▶ Text to read
# Historical Knife- carry to airport?



## taskasmum (Nov 23, 2021)

I have a V-42 stiletto to bring to Europe as part of a display and presentation about the unit it was designed for. I have already cleared the item with customs at our destination, in advance, and it is secured in the way customs advised. 

I need to bring it to the airport with me. It is cable-tied into it's sheath (it would take several minutes to get free if you have tools) and packed in my luggage to be put in the hold. There is no reasonable way anyone could get it and use it, as it will be locked in my luggage, and it is secure. I will declare it to the airline but TSA says it's fine to put in hold luggage as long as the luggage is locked and the airline knows..

I have a lot of unit information on me, so I can show why I have it, and it's the item's historical/ family value that matters. I also have information about the knife itself.

▶ Data segment

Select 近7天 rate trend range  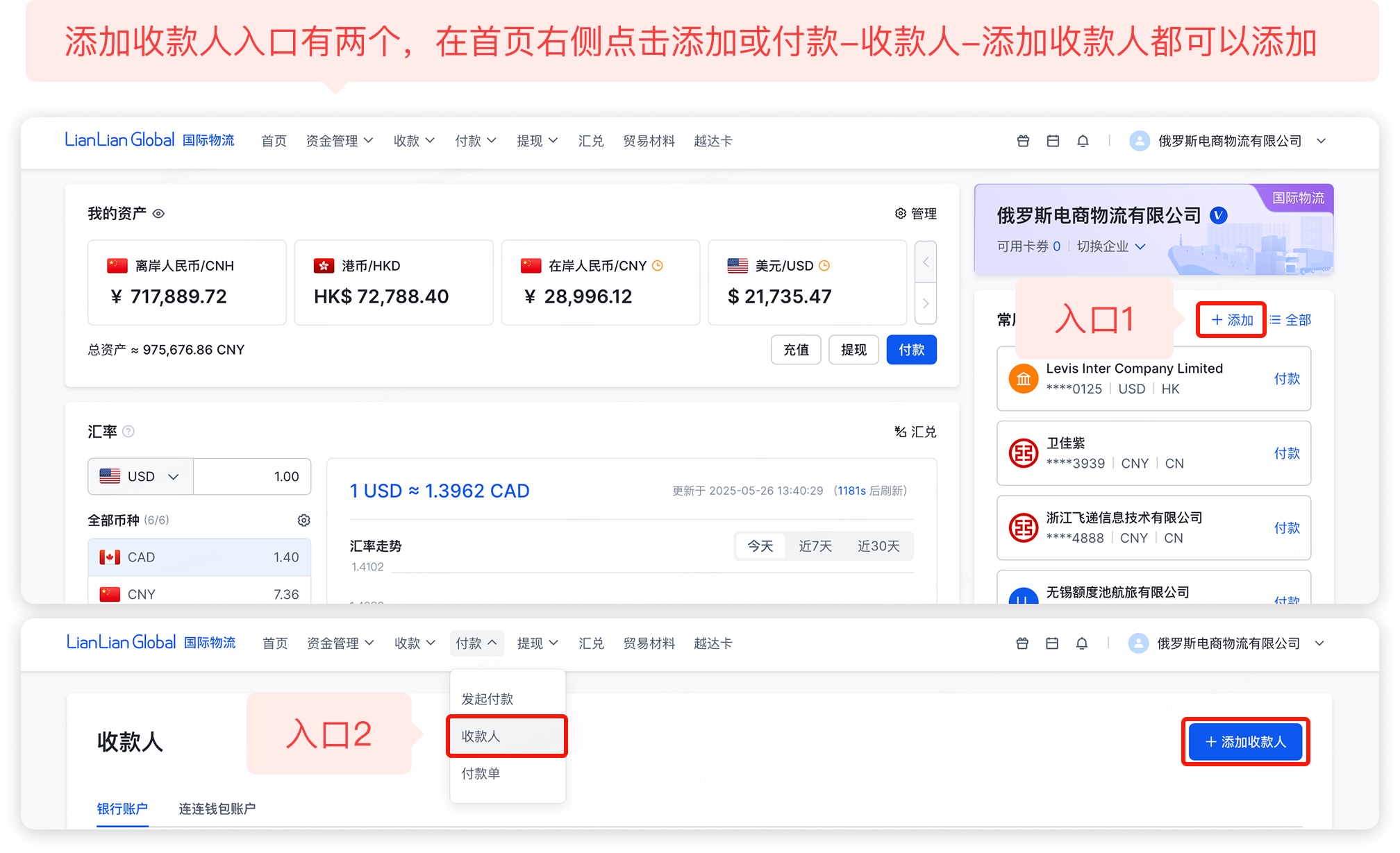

▶ Aim
Quote the forum post about bringing a historical knife to the airport word for word, from "## taskasmum (Nov" to "the airline knows..".

▶ Completed exercise
## taskasmum (Nov 23, 2021)

I have a V-42 stiletto to bring to Europe as part of a display and presentation about the unit it was designed for. I have already cleared the item with customs at our destination, in advance, and it is secured in the way customs advised. 

I need to bring it to the airport with me. It is cable-tied into it's sheath (it would take several minutes to get free if you have tools) and packed in my luggage to be put in the hold. There is no reasonable way anyone could get it and use it, as it will be locked in my luggage, and it is secure. I will declare it to the airline but TSA says it's fine to put in hold luggage as long as the luggage is locked and the airline knows..